There is limited data on the pullout strength of spinal fixation devices in the thoracic spine among individuals with different bone quality. An in vitro biomechanical study on the thoracic spine was performed to compare the pullout strength and the mechanism of failure of 4 posterior fixation thoracic constructs in relation to bone mineral density (BMD).

Methods

A total of 80 vertebrae from 11 fresh-frozen thoracic spines (T2–12) were used.
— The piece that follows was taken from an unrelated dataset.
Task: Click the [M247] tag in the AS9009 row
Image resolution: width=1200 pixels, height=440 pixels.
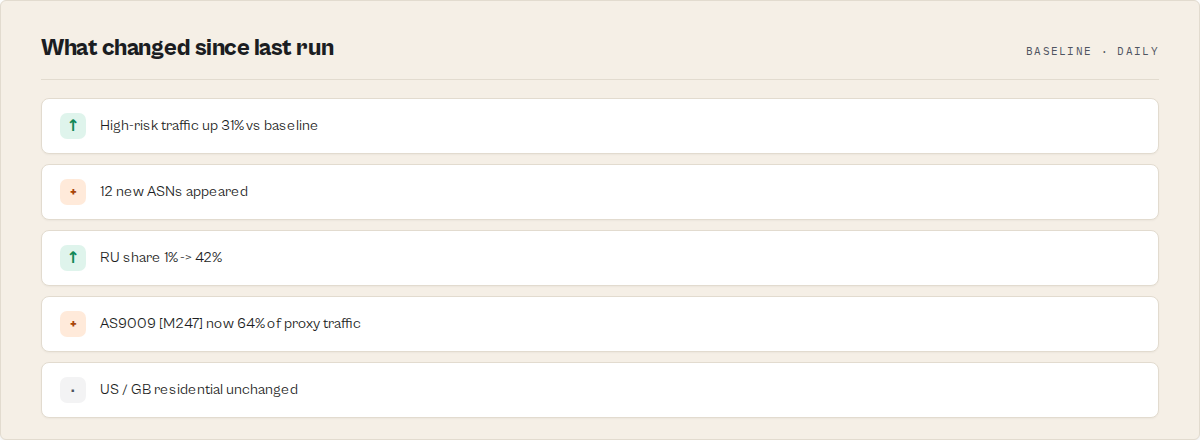Action: click(180, 324)
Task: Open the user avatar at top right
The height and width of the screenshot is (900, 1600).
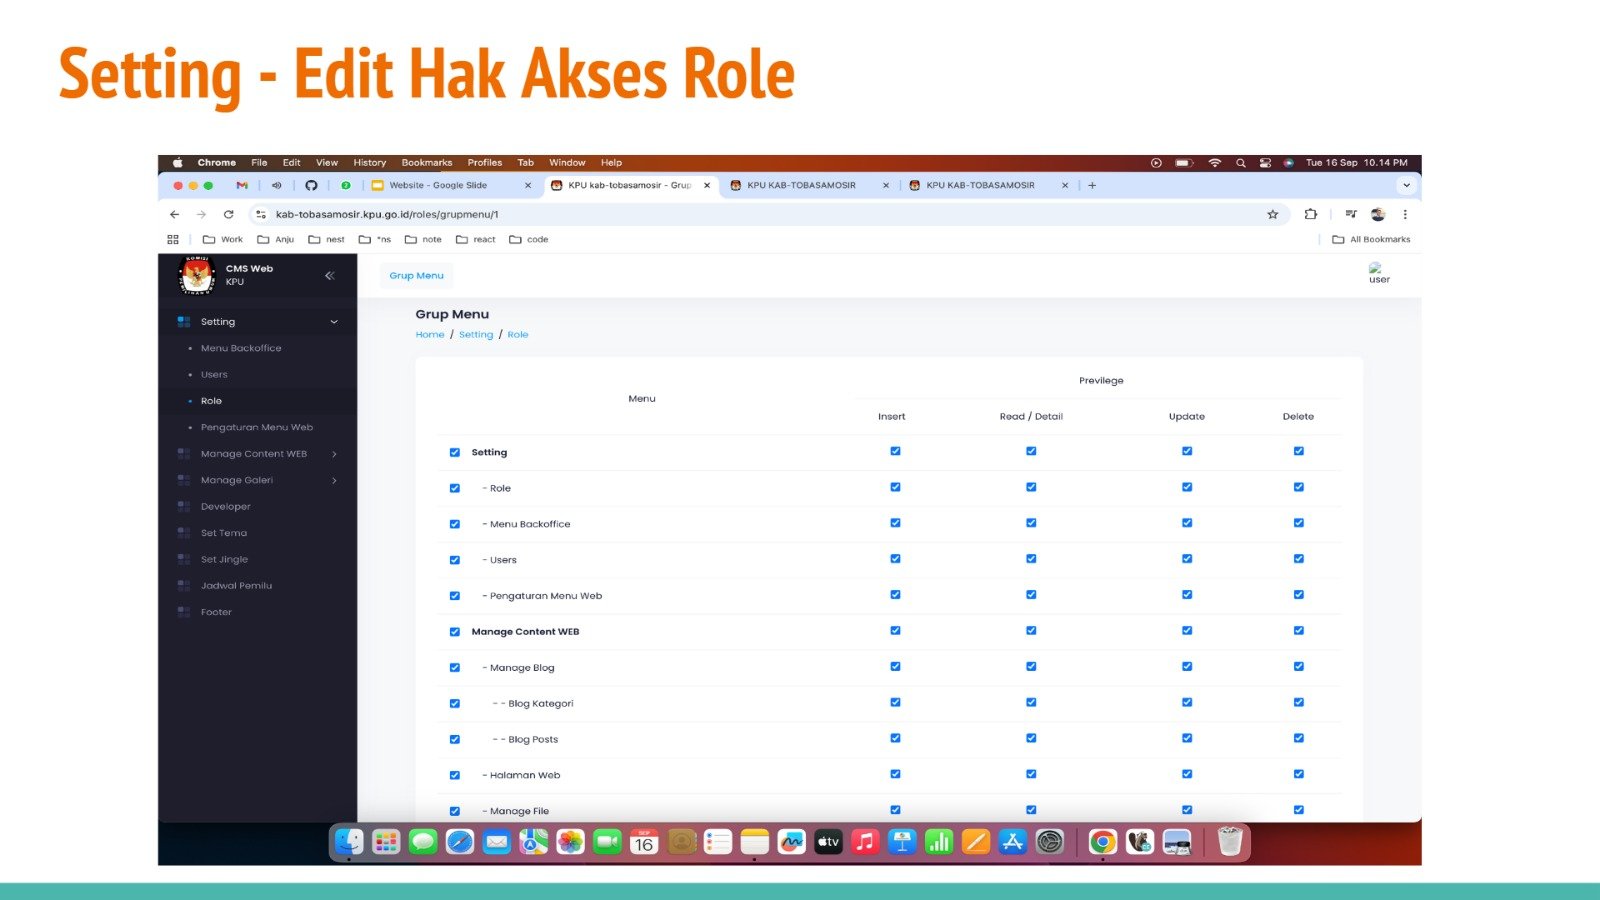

Based on the results from peripheral quantitative CT, specimens were divided into 2 groups (normal and osteopenic) according to their BMD. They were then randomly assigned to 1 of 4 different instrumentation systems (sublaminar wires, pedicle screws, lamina claw hooks, or pedicle screws with wires). The construct was completed with 2 titanium rods and 2 transverse connectors, creating a stable frame. The pullout force to failure perpendicular to the rods as well as the pattern of fixation failure was recorded.

Results

Mean pullout force in the osteopenic Group A (36 vertebrae) was 473.2 ± 179.2 N and in the normal BMD Group B (44 vertebrae) was 1414.5 ± 554.8 N. In Group A, no significant difference in pullout strength was encountered among the different implants (p = 0.96). In Group B, the hook system failed because of dislocation with significantly less force than the other 3 constructs (931.9 ± 345.1 N vs an average of 1538.6 ± 532.7 N; p = 0.02). In the osteopenic group, larger screws demonstrated greater resistance to pullout (p = 0.011). The most common failure mechanism in both groups was through pedicle base fracture.

Conclusions

Bone quality is an important factor that influences stability of posterior thoracic implants. Fixation strength in the osteopenic group was one-fourth of the value measured in vertebrae with good bone quality, irrespective of the instrumentation used. However, in normal bone quality vertebrae, the lamina hook claw system dislocated with significantly less force when compared with other spinal implants. Further studies are needed to investigate the impact of different transpedicular screw designs on the pullout strength in normal and osteopenic thoracic spines.